Species of flowering plant

Daviesia lancifolia is a species of flowering plant in the family Fabaceae and is endemic to the south-west of Western Australia. It is a prostrate to erect, spreading shrub with egg-shaped, more or less round or linear phyllodes and yellow to orange and red flowers.

==Description==
Daviesia lancifolia is a glabrous, prostrate to erect and spreading shrub that typically grows up to 0.5 m high and 1 m wide, its foliage usually covered with silky hairs. Its phyllodes are scattered, egg-shaped, more or less round or linear, mostly 7–17 mm long, 2–11 mm wide with a pointed tip, sometimes sharply so. The flowers are arranged in one or two clusters of three to five in leaf axils on a peduncle 9–31 mm long, the rachis up to 4 mm long, each flower on a pedicel 3–7 mm long. The sepals are 3–4 mm long and joined at the base, the upper two joined for most of their length and the lower three triangular and about 2 mm long. The standard petal is broadly egg-shaped, 6–7 mm long and mostly yellow to pale orange, the wings 6–7 mm long and yellow to red, and the keel 5.5–7.5 mm long and yellow to red.
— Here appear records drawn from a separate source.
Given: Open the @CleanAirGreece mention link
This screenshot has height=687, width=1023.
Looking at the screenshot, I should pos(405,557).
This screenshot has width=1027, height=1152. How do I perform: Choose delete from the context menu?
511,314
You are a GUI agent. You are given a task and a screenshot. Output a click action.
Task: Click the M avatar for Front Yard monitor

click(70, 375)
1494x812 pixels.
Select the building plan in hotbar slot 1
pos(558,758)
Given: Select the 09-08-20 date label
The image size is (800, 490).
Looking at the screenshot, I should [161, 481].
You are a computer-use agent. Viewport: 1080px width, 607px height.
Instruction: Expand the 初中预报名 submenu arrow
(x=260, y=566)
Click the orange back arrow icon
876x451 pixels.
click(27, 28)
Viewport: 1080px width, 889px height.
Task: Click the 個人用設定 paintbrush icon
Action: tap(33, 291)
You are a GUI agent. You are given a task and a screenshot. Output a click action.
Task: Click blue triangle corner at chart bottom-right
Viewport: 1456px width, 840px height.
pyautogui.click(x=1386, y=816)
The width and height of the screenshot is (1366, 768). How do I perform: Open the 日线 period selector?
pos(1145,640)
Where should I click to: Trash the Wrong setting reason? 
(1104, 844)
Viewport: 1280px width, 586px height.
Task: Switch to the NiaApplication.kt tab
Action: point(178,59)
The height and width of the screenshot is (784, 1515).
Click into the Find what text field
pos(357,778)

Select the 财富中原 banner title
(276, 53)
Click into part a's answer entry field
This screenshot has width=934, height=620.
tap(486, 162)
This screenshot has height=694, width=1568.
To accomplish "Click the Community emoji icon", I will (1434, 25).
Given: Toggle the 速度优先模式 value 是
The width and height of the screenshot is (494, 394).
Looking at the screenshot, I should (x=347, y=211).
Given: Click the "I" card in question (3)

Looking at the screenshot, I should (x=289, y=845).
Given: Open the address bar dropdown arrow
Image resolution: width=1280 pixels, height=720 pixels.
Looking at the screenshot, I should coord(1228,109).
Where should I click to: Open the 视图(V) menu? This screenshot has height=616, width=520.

Flowering occurs from October to March and the fruit is broadly triangular pod 8–9 mm long.

==Taxonomy and naming==
Daviesia lancifolia was first formally described in 1853 by Nikolai Turczaninow in the Bulletin de la Société Impériale des Naturalistes de Moscou. The specific epithet (lancifolia) means "lance-leaved".

==Distribution and habitat==
This species of Daviesia grows in heath and mallee shrubland between Narrogin, the Stirling Range, Hyden and the Cape Arid National Park in the Avon Wheatbelt, Esperance Plains, Jarrah Forest and Mallee biogeographic regions of south-western Western Australia.

==Conservation status==
Daviesia lancifolia is listed as "not threatened" by the Department of Biodiversity, Conservation and Attractions.